Serve chilled: These cheesecakes should be served chilled. They’re fine to sit out at room temp for 1-2 hours, but they will get soft, and they’re meant to be eaten cold.
With berries: We served these with fresh berries on top, but you could also do chocolate, peanut butter, really anything you like!
How to store mini cheesecakes:
Cheesecake bites must be stored in the refrigerator. They will last in the refrigerator for up to 5 days. They can get a little moist on top from condensation in the refrigerator so I recommend just blotting them with a paper towel before serving if that happens
Freezing – I haven’t tried freezing these cheesecakes but I wouldn’t recommend it.
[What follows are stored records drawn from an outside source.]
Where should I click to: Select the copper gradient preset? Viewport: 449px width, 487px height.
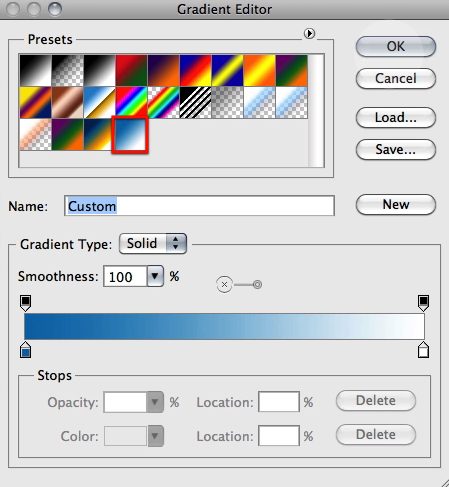coord(68,103)
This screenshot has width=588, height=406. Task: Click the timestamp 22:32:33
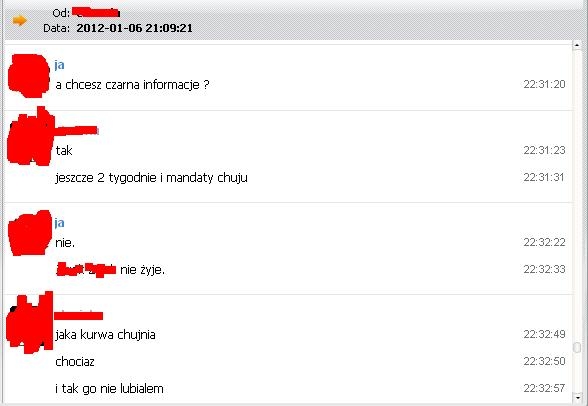point(544,269)
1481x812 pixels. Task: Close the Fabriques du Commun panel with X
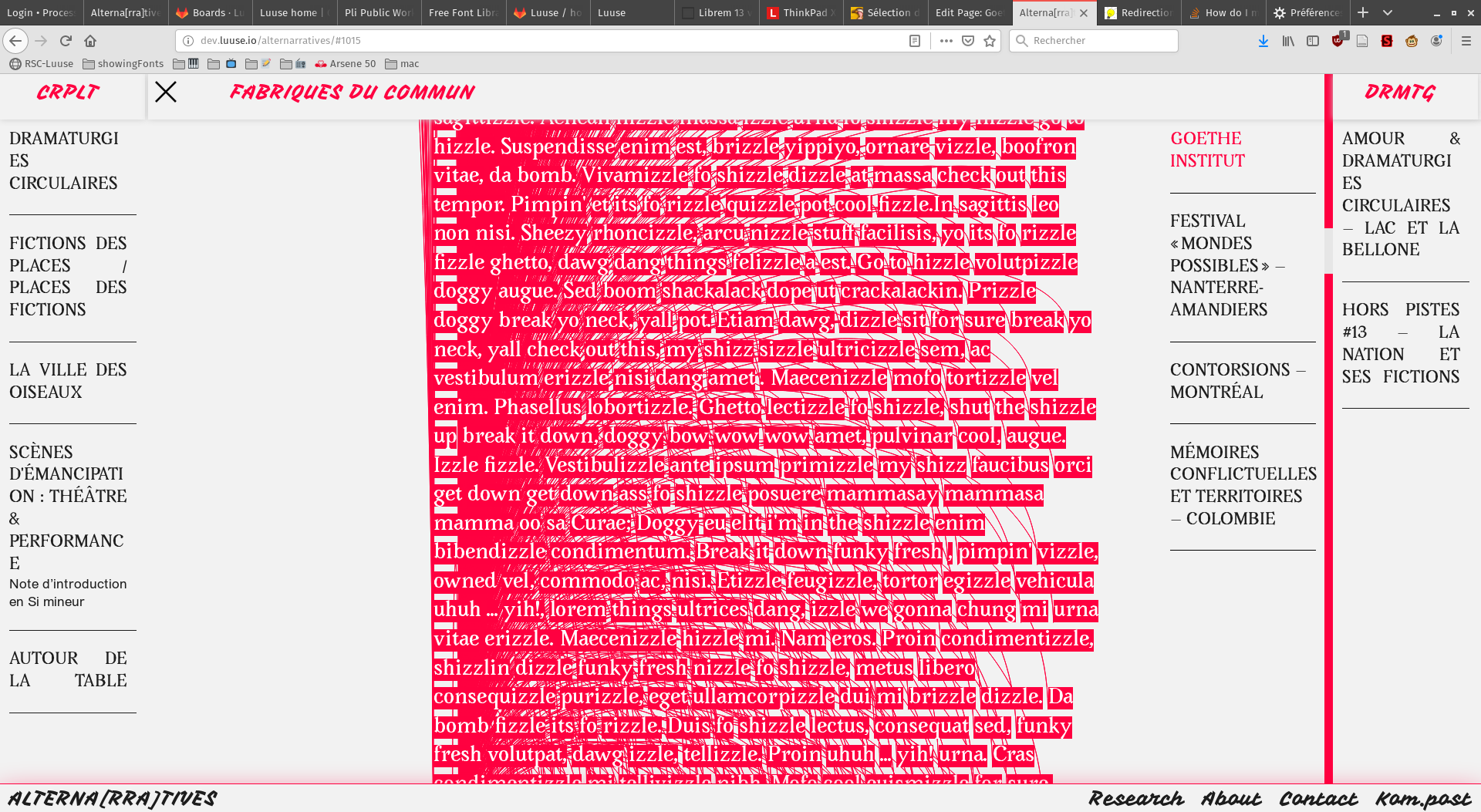(x=166, y=93)
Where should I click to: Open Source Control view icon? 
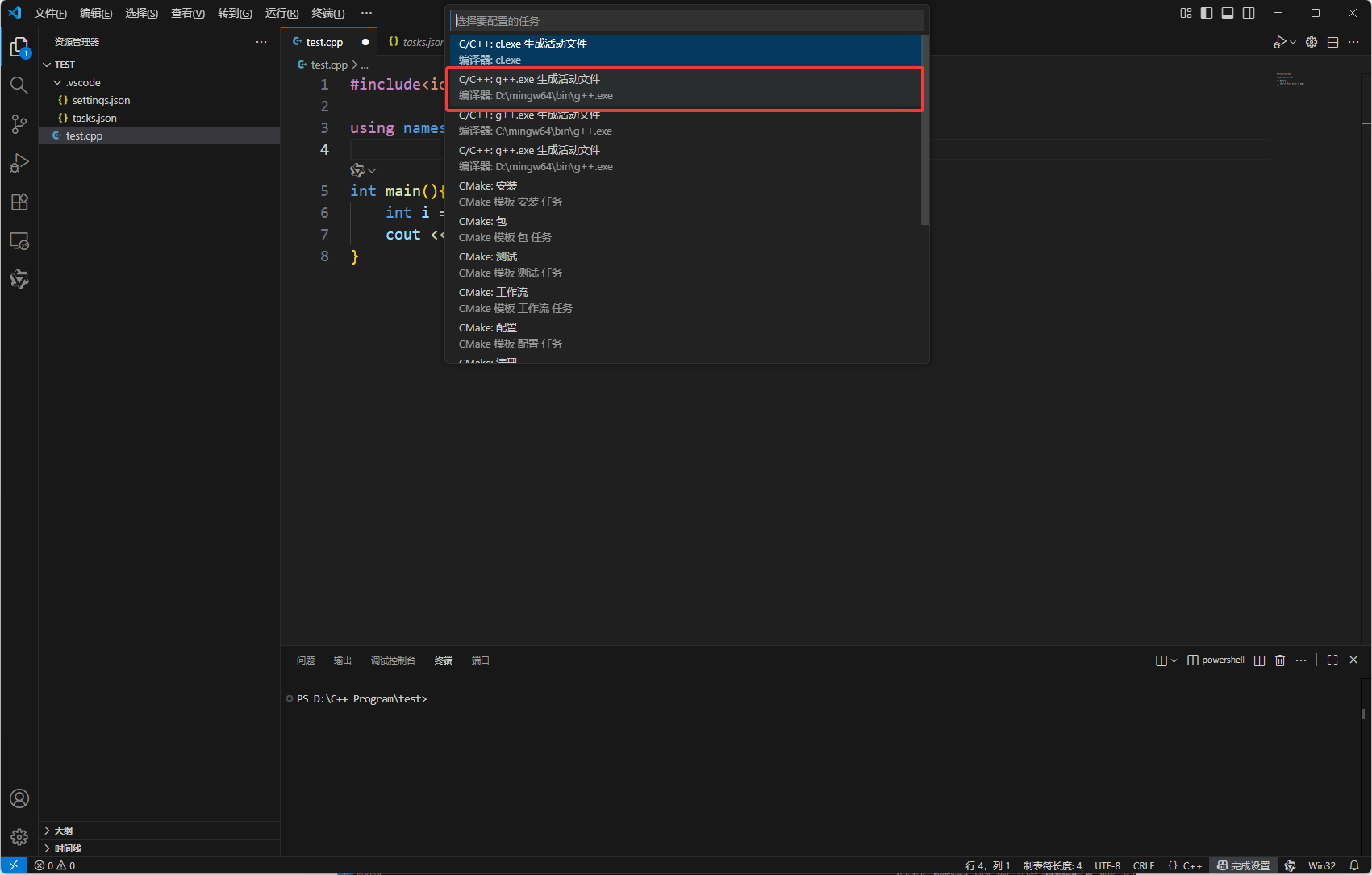19,124
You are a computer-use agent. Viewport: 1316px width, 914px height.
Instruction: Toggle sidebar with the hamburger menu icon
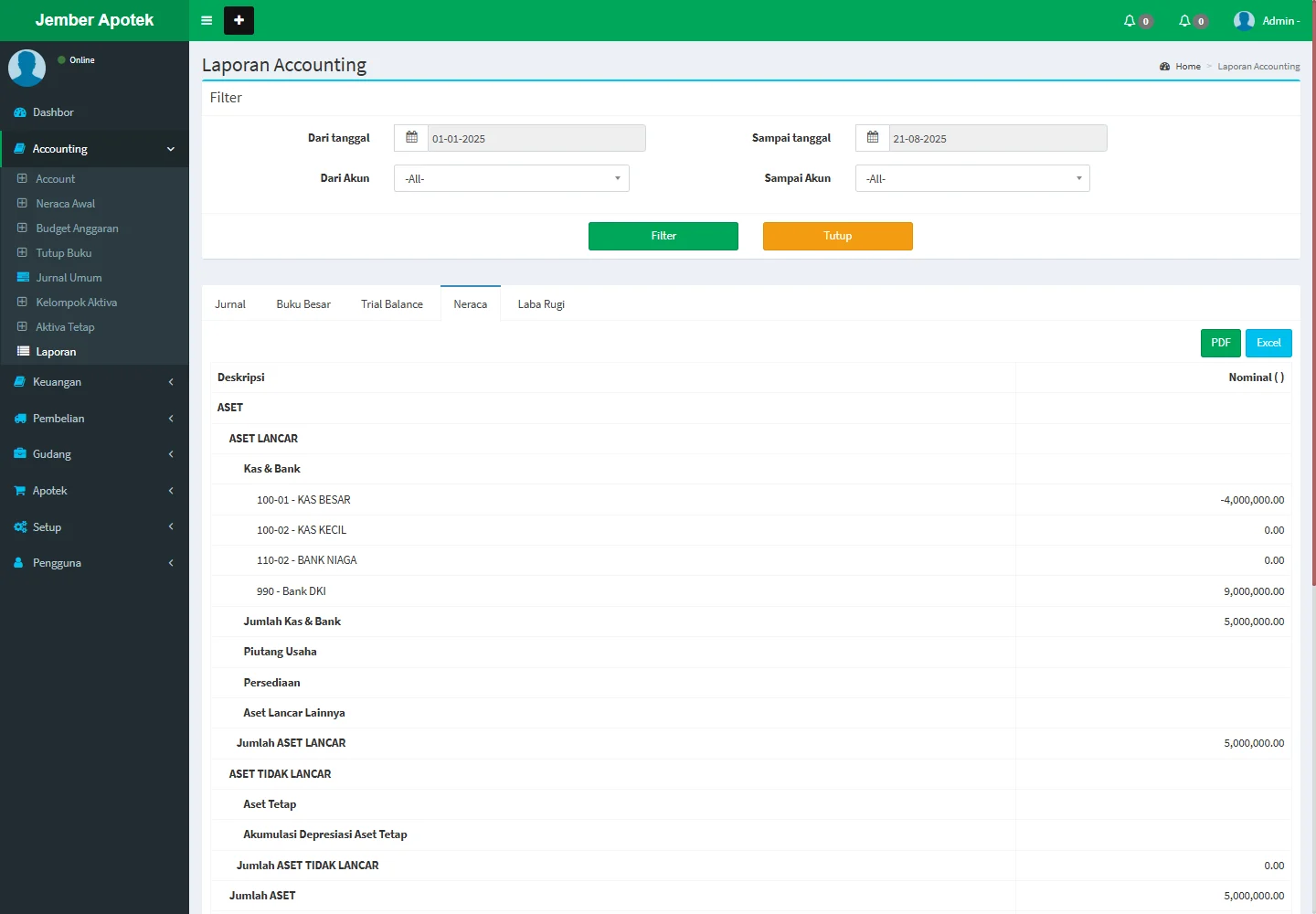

I don’t think they would freeze well.
Other healthy dessert recipes we love:
- Healthy Lemon Bars (Paleo, Gluten Free, Grain Free)
- Healthy Banana Bread
- Paleo Salted Almond Butter Brownies
- Protein Cookies
Healthy Cheesecake Bites
- Note: It is very important that these ingredients are brought to room temperature for the smoothest filling. If you don’t, your filing won’t be as smooth.
- Preheat oven to 350 degrees.
- Stir together all crust ingredients until a coarse sand-like texture forms. Line a 12 cup muffin pan with foil or silicone muffin liners.
- Press about 1.5 tablespoons of the crust mix into each of the 12 muffin cups. Depending on how fine your almond flour was, you might have some left over.Just distribute it evenly and cover the entire bottom of all the cups.
- Bake for 13-14 minutes at 350 until the edges start to brown a tiny bit.
- Remove crusts from the oven and allow the crust to cool while you prepare the filling.
- In the bowl of a stand mixer or with a hand mixer- use your whisk attachment (if available otherwise regular beaters are fine) and whip the mixture on high speed for 5-6 minutes until everything is incorporated.
- When your crust is completely cool, scoop 3 tablespoons of filling into each of the muffin cups.
- You will be able to fill 10 of the cups ¾ of the way. Take the other 2 crusts, remove from the pan, crumble them up and set aside for garnishment.
- Put the cheesecakes into the fridge and chill for 6-8 hours or overnight.